Hacker News new | past | comments | ask | show | jobs | submit login

A number of errors in this article makes me wary:

1. The "request" line in HTTP is not a header - it is the request, which can have associated headers. The headers are all “about” the request. The request itself is not a header, and does not follow the header syntax. (The historical reason for this is that the request line was defined in HTTP 0.9, which did not have headers.)

2. ISO-8859-1 is not “a crappy Windows character set”. It is an international standard specifically different from what Microsoft was using at the time (code page 437 was standard for MS-DOS in the US). Later, Windows switched to code page 1252, which is a copy of ISO-8859-1 except some extra glyphs in the bytes the ISO standard defined as control characters.

Thanks for the clarification about the request line, I'll edit the article to point that out!

I mostly referred to it as a "crappy Windows character set" because A) it has a limited set of characters, mostly Western European, and B) it's pretty much only used by Windows these days.

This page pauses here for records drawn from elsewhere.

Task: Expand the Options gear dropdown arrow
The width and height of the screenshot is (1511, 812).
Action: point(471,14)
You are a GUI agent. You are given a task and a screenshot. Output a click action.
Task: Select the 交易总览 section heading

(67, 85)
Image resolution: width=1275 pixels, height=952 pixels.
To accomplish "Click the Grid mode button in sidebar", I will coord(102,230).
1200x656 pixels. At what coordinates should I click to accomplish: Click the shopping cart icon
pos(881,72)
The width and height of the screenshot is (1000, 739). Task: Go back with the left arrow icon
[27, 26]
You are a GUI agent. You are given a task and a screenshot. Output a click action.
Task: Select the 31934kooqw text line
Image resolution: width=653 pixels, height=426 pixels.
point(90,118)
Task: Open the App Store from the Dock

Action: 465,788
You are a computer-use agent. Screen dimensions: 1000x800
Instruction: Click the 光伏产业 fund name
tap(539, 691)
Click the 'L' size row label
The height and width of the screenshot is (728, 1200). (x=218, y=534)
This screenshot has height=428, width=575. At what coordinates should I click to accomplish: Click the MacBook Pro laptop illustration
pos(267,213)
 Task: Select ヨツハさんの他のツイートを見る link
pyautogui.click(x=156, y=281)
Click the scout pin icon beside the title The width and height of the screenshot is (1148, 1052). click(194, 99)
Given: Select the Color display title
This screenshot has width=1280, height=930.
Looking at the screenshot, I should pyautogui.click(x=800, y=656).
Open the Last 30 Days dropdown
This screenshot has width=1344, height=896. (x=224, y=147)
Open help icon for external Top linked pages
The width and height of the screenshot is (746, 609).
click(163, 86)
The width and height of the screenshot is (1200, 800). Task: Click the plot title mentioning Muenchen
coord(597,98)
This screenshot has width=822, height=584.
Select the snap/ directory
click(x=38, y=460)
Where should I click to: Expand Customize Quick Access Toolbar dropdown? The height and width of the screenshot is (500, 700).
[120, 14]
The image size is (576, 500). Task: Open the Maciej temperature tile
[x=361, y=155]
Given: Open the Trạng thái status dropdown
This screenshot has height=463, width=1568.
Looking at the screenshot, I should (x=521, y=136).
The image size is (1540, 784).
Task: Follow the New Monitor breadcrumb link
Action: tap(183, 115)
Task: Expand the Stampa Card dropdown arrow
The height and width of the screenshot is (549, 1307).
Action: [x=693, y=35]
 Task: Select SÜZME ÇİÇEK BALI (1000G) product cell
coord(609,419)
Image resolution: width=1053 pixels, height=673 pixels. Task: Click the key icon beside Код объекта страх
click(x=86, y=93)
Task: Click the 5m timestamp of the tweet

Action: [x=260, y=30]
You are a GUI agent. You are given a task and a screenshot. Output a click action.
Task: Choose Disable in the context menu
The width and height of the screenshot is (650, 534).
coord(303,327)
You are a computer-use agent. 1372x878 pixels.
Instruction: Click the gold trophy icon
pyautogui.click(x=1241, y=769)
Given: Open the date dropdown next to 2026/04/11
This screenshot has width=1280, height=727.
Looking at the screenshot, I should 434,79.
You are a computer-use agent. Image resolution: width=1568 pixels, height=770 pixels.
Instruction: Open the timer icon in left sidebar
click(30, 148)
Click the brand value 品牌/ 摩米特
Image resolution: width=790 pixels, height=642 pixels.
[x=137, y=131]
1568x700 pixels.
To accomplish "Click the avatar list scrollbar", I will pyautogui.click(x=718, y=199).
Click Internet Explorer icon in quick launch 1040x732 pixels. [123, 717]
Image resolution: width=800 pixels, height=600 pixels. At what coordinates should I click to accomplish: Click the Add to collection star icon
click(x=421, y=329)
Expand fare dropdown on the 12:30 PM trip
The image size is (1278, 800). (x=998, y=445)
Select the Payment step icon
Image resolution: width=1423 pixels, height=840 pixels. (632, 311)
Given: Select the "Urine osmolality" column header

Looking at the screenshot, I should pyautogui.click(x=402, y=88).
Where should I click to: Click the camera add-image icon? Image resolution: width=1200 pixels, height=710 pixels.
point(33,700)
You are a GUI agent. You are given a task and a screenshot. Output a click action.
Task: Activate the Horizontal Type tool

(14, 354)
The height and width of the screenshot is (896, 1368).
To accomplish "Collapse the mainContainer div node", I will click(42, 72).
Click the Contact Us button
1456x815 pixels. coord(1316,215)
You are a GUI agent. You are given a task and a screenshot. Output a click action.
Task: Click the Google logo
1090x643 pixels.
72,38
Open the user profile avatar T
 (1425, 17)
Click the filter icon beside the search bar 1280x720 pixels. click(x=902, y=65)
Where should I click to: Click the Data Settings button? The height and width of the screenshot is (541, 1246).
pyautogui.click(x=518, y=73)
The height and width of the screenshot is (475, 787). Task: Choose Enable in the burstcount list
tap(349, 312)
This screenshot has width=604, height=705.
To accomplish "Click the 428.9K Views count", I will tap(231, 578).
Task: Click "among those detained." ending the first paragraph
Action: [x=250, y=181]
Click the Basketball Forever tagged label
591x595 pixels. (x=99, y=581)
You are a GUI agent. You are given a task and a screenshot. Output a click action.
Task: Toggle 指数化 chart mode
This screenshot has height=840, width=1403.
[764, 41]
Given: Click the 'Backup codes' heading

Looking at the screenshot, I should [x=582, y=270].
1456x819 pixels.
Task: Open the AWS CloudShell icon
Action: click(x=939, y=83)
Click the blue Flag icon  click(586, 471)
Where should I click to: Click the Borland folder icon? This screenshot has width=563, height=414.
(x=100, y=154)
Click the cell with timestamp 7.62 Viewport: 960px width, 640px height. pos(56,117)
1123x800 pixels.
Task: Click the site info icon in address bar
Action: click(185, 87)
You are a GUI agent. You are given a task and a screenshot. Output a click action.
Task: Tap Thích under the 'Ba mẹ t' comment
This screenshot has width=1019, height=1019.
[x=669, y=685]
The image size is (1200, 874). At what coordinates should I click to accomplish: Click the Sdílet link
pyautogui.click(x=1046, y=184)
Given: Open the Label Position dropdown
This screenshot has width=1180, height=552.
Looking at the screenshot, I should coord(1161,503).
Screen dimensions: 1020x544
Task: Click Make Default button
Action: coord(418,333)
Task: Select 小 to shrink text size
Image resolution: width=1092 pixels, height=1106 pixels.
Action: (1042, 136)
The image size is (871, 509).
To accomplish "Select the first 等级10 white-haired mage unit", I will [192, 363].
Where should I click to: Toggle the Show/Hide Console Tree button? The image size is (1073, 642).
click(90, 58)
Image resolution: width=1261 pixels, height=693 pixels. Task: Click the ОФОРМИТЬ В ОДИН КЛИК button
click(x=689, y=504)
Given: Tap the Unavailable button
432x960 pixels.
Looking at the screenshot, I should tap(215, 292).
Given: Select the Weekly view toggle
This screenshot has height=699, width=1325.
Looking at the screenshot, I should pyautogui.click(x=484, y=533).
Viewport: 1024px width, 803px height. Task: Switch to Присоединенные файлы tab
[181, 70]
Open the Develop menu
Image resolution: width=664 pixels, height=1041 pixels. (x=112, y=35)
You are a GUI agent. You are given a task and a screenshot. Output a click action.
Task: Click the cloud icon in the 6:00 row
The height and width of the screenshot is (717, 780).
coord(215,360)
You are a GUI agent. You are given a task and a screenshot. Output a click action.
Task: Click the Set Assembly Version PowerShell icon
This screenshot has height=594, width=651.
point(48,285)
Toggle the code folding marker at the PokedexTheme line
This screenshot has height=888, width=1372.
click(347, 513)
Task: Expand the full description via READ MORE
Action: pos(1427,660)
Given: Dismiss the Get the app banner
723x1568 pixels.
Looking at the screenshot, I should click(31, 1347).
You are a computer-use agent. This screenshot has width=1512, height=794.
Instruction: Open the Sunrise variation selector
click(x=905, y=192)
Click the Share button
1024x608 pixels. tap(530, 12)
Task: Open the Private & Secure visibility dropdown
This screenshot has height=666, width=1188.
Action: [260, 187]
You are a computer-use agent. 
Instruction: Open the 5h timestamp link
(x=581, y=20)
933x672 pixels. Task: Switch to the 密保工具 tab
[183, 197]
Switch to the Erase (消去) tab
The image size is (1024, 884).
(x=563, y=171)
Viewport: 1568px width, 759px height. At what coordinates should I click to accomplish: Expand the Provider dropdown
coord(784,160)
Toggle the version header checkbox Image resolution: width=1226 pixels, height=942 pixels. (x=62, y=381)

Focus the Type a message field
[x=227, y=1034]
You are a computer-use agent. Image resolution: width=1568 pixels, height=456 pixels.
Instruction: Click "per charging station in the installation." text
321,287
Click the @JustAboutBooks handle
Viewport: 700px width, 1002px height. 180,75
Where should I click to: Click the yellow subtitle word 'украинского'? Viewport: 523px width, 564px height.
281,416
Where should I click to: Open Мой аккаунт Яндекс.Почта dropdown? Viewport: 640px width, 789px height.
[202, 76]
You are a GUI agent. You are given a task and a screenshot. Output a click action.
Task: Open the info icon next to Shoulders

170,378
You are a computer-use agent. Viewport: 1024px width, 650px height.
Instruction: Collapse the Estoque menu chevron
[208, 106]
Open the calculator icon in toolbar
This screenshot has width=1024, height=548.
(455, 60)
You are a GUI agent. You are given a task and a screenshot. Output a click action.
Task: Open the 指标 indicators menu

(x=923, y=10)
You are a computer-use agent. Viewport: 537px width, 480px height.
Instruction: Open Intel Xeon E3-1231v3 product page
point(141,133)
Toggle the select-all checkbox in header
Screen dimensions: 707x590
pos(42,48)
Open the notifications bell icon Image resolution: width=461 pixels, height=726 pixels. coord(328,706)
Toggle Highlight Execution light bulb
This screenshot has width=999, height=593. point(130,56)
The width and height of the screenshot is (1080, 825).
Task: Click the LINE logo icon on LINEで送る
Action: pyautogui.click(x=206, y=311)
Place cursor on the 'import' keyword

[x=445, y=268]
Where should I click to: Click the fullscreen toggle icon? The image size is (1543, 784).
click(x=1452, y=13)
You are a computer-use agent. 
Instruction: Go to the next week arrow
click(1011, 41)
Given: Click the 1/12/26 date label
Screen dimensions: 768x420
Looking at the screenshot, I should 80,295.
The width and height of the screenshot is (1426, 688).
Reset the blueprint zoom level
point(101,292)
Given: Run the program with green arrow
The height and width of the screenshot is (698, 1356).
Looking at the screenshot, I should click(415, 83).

While the term "crappy Windows character set" is not perhaps entirely accurate, it is a short, tongue in cheek summary of ISO-8859-1.

Unicode also has a limited set of characters, mostly those that the unicode consortium has agreed on including in the standard.

That's splitting hairs - UTF-8 allows for over a million code points, enough to cover pretty much every written language, and then some (including swathes of emoji characters). ISO-8859-1 has 256 code points, barely enough to cover Europe and America.

> Thanks for the clarification about the request line, I'll edit the article to point that out!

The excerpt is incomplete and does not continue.